List my agent tasks and show me which ones ran today.
Run my "sync-report" task now.
Delete the agent task called "old-task".

Available MCP tools

Tool Description
setup-agent Store agent credentials; accepts agentType (birme-claude-runner or birme-codex-runner)
create-agent-task Create a scheduled agent task; accepts agentType to select the runtime
list-agent-tasks List all tasks with schedule and last/next run timestamps
run-agent-task Manually trigger an immediate task run
delete-agent-task Permanently remove a task

Prompt Tips

Write prompts as clear task descriptions. The agent runs non-interactively, so treat the prompt as a complete, self-contained instruction.

Claude Runner prompts:

  • "Review open GitHub issues labeled 'bug' in myorg/myrepo and add a comment with a suggested fix approach."
  • "Check the health of my OSC services and send a Slack message to #ops if any are unhealthy."
  • "Fetch yesterday's analytics data from my Plausible instance and append a row to the Google Sheet at ..."
  • "Generate a daily standup summary from my Jira board and post it to #team-standup."

Codex Runner prompts (works best with an AGENTS.md in the repository):

  • "Run the daily report task described in AGENTS.md."
  • "Review the code in src/ for potential bugs and write a summary to review.md."
  • "Run the test suite and report any failures with suggested fixes."

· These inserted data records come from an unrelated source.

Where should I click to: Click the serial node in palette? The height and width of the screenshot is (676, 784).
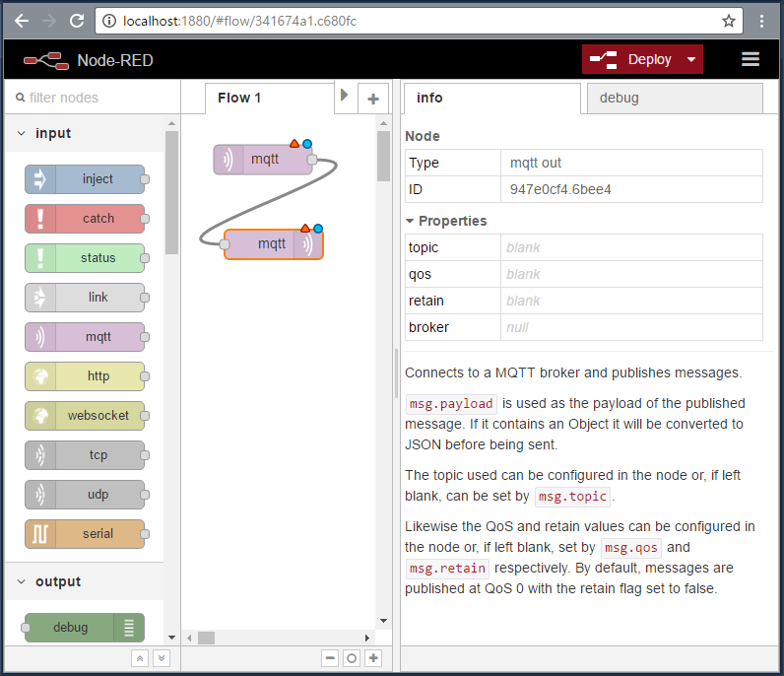pos(85,534)
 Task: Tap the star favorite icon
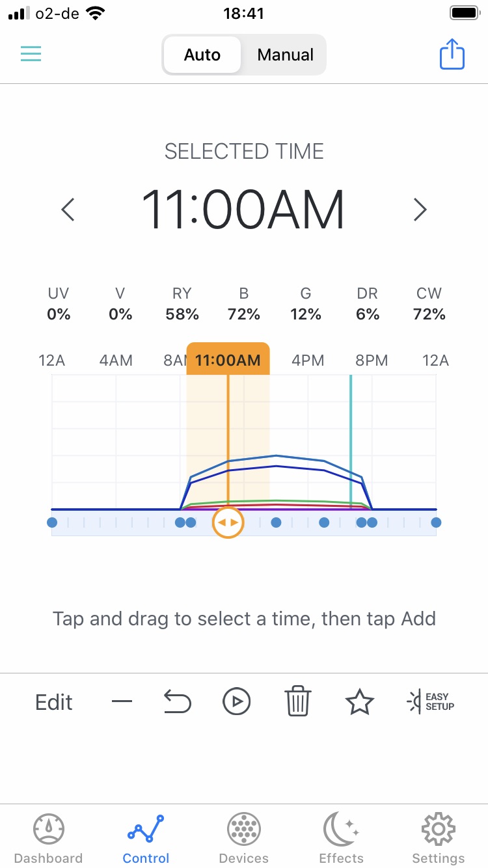359,702
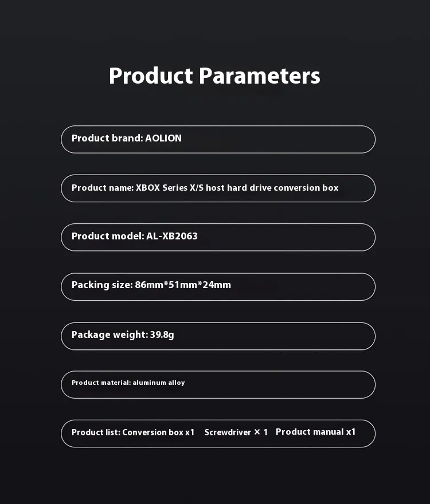This screenshot has width=430, height=504.
Task: Click the aluminum alloy text
Action: (159, 383)
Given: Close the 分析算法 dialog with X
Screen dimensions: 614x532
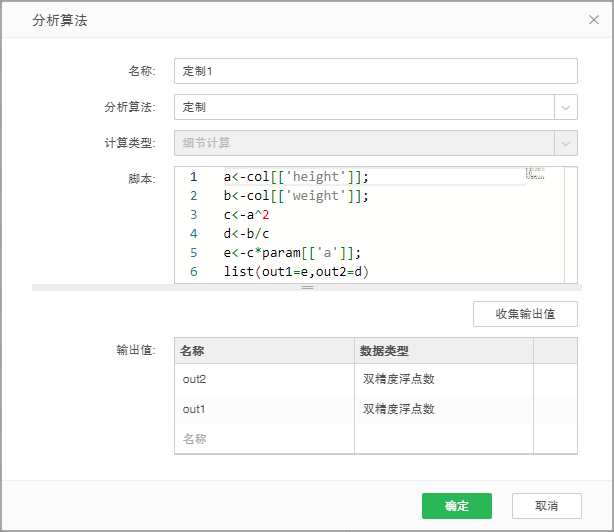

For tasks that interact with code, set Source URL to the relevant repository so the agent can read and modify files in context.

Context Files

Each runtime uses a different conventions file to understand the project:

  • Claude Runner reads CLAUDE.md at the repository root (or in parent directories).
  • Codex Runner reads AGENTS.md at the repository root.

If you switch a repository between runtimes, add the corresponding context file so the agent has the project background it needs.